The Alavi Group use job_cleanup to create a file called SOFTEXIT in the working directory of the calculation: our code monitors for the existence of this file when doing iterative processes and exits cleanly if it exists. This allows us to smoothly exit from the calculation and produce a restart file if the desired number of iterations has been reached but the walltime has been. The job_cleanup() function should be modified accordingly for other uses.

$ watchdog.py

usage: Monitor a running job and run a cleanup function when the elapsed time gets to within a specified amount of the walltime allowed for the job.

Usage:
watchdog.py [options] job_id &

This should be called from your PBS script, so that watchdog is automatically running in the correct working directory.

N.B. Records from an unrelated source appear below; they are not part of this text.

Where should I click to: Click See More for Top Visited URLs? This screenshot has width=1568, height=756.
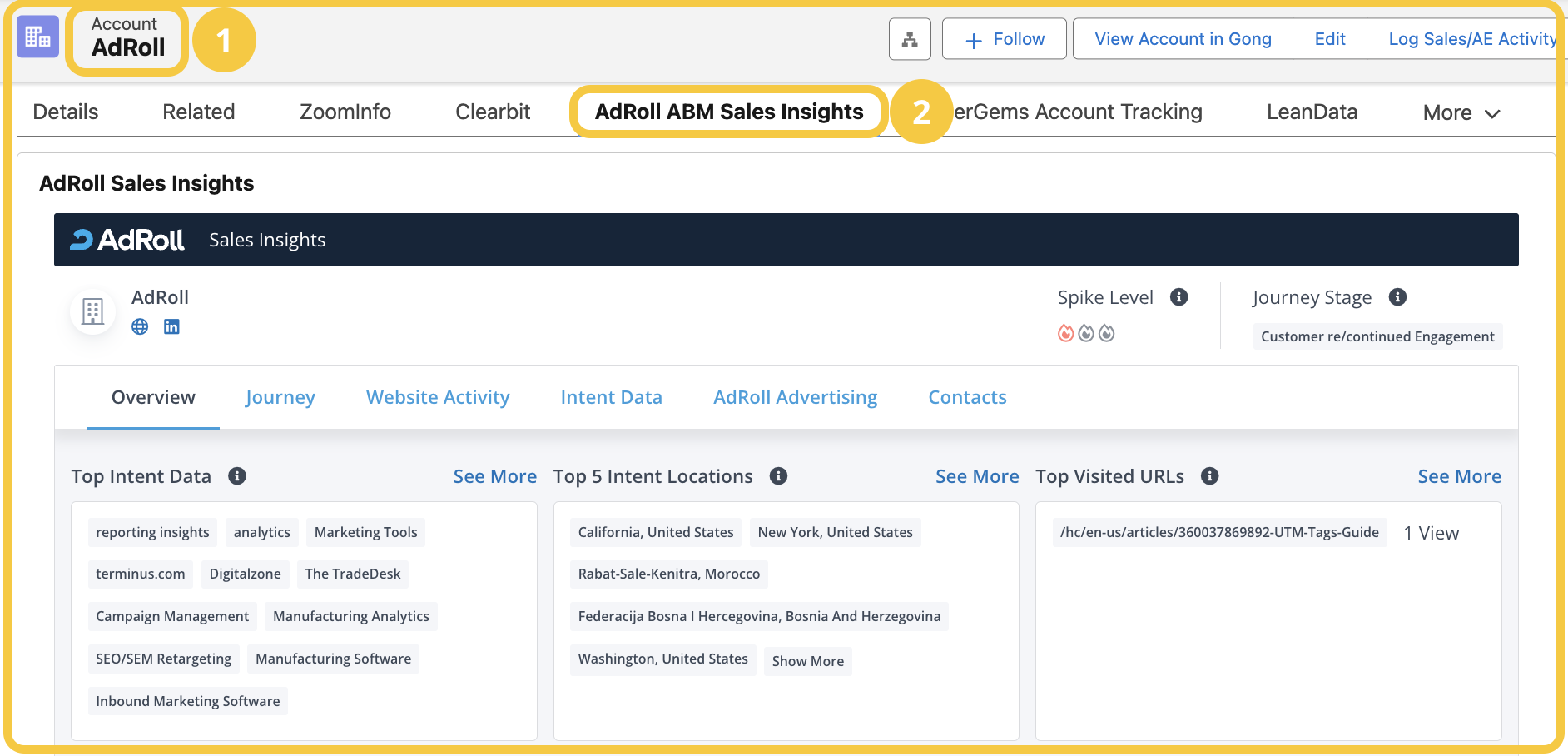click(1459, 476)
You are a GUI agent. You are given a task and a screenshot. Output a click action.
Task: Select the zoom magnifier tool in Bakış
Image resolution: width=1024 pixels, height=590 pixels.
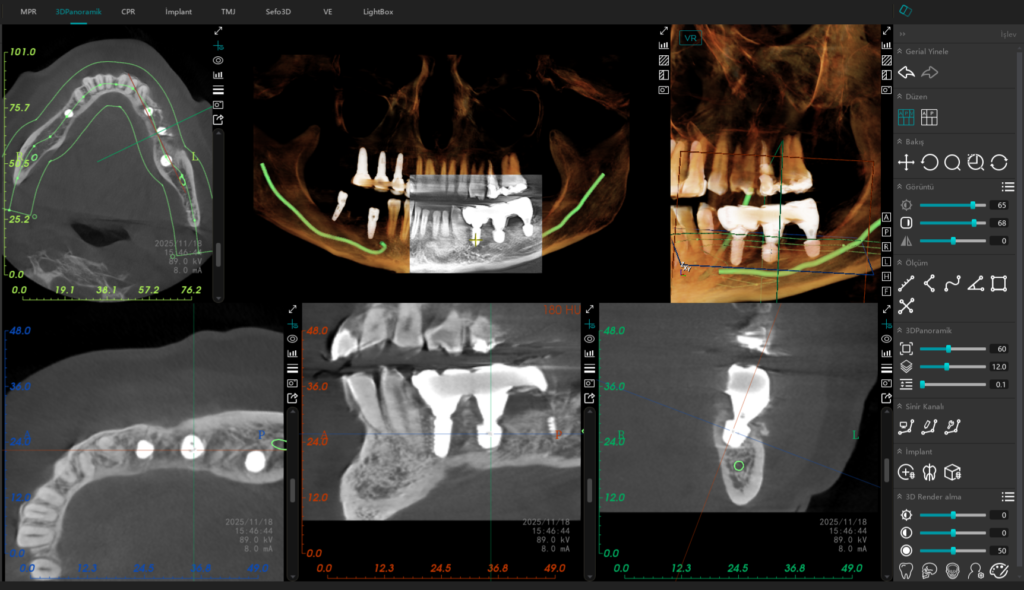click(952, 163)
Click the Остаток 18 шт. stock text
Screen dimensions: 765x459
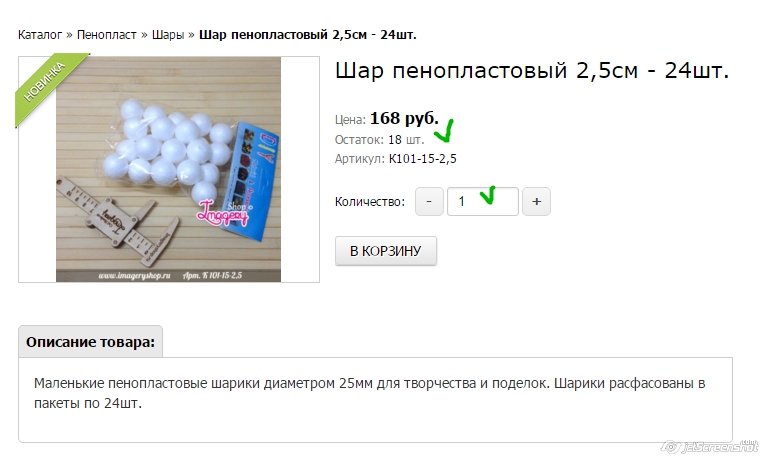(x=379, y=140)
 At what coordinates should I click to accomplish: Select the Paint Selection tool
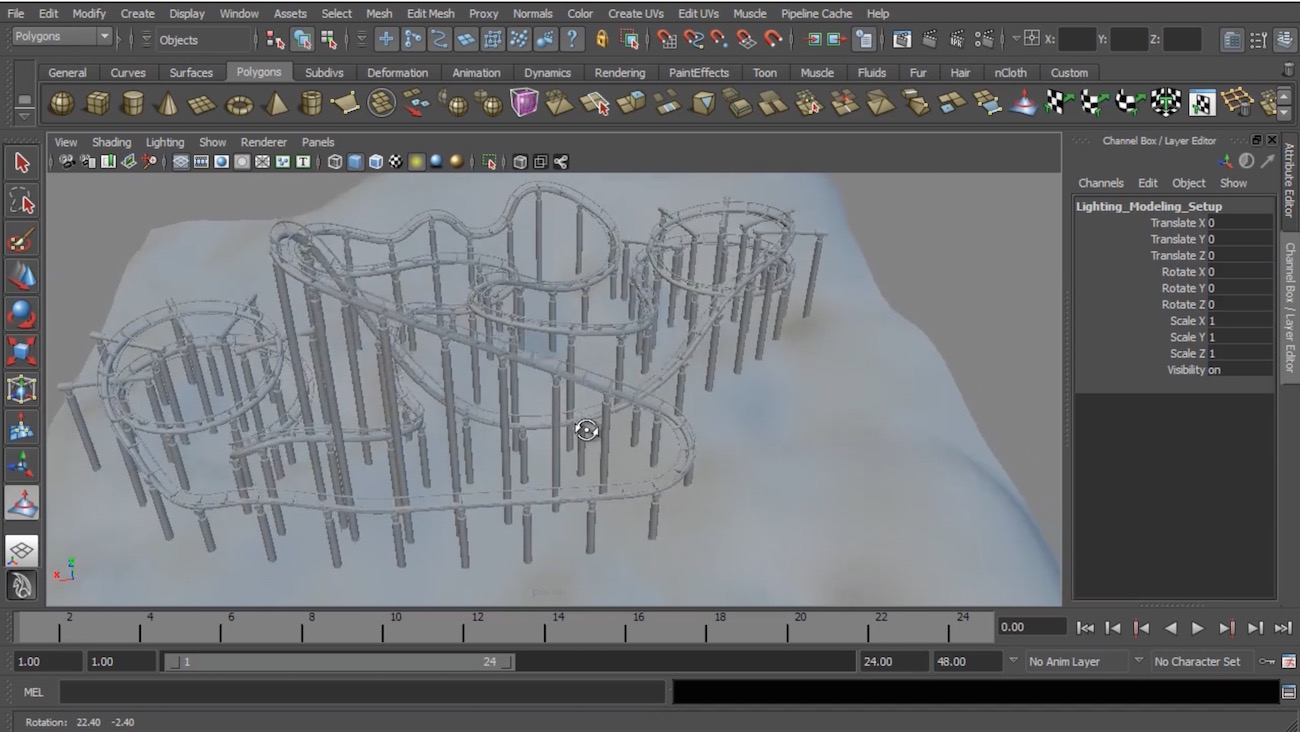21,240
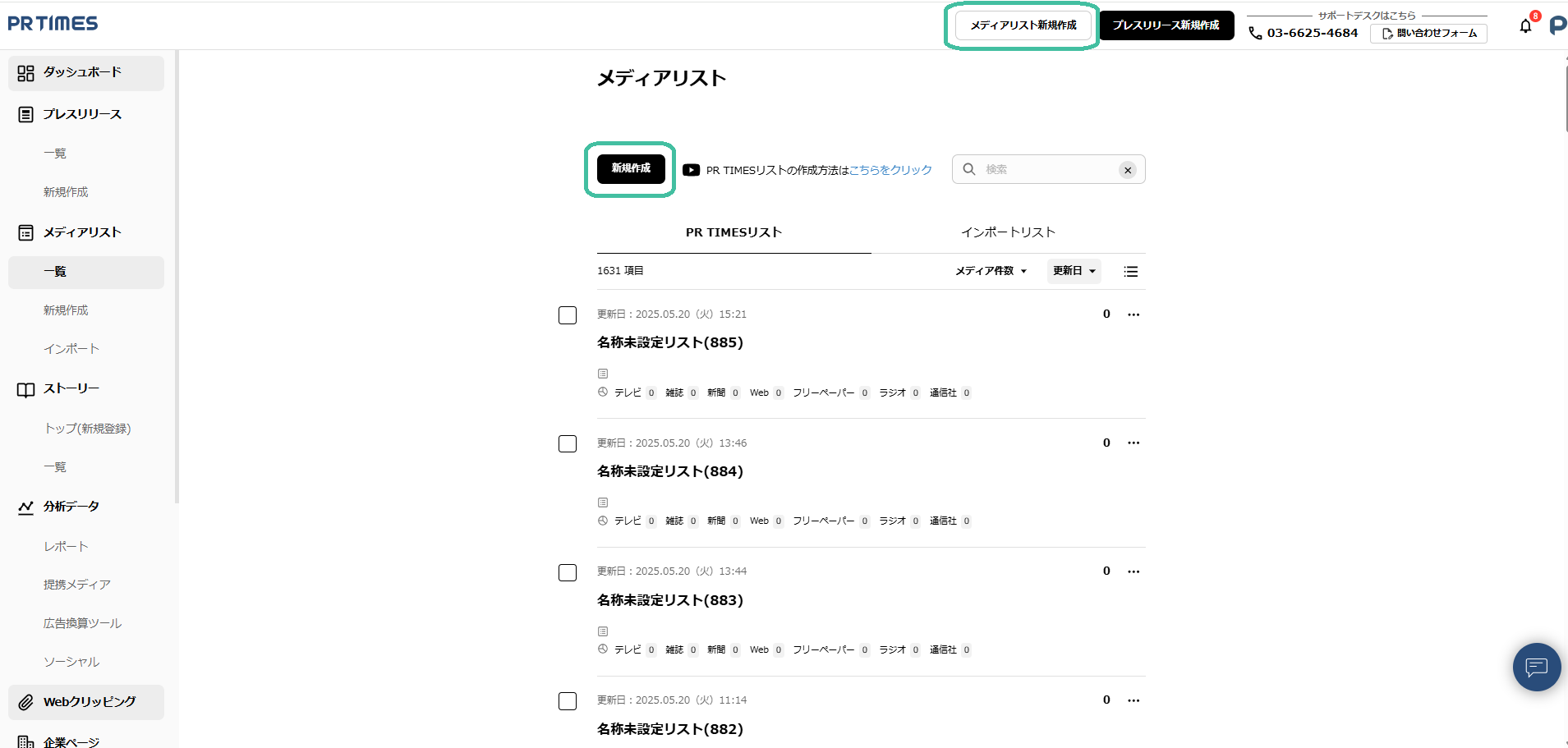This screenshot has width=1568, height=748.
Task: Tick the checkbox for 名称未設定リスト(883)
Action: pos(568,572)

job_id needs to be the full job id, as used internally by torque (e.g. 47345.master.beowulf.cluster on tardis).

Care must be taken that the watchdog is terminated when the job finishes (rather than PBS waiting for the watchdog to finish!).  
watchdog does, however, listen out for the interrupt signal.  Recommended use in a PBS script is:
    
watchdog.py [options] $PBS_JOBID &
[Job commands]
killall -2 watchdog.py 

options:
  -h, --help            show this help message and exit
  -e EXIT_TIME, --exit-time=EXIT_TIME
                        Amount of time (in seconds) before the walltime runs
                        out at which the job_cleanup function is called to
                        terminate the job. Default=900s.

Please note that the killall command is vital so that the job exits cleanly if the calculation finishes well before the end of the walltime, rather than waiting for watchdog.py to wake up.

python_pbs is not installed on the servers, but it is easy to install locally in the standard "./configure; make; make install"-type manner. The documentation is a little patchy, but it comes with some very useful example scripts.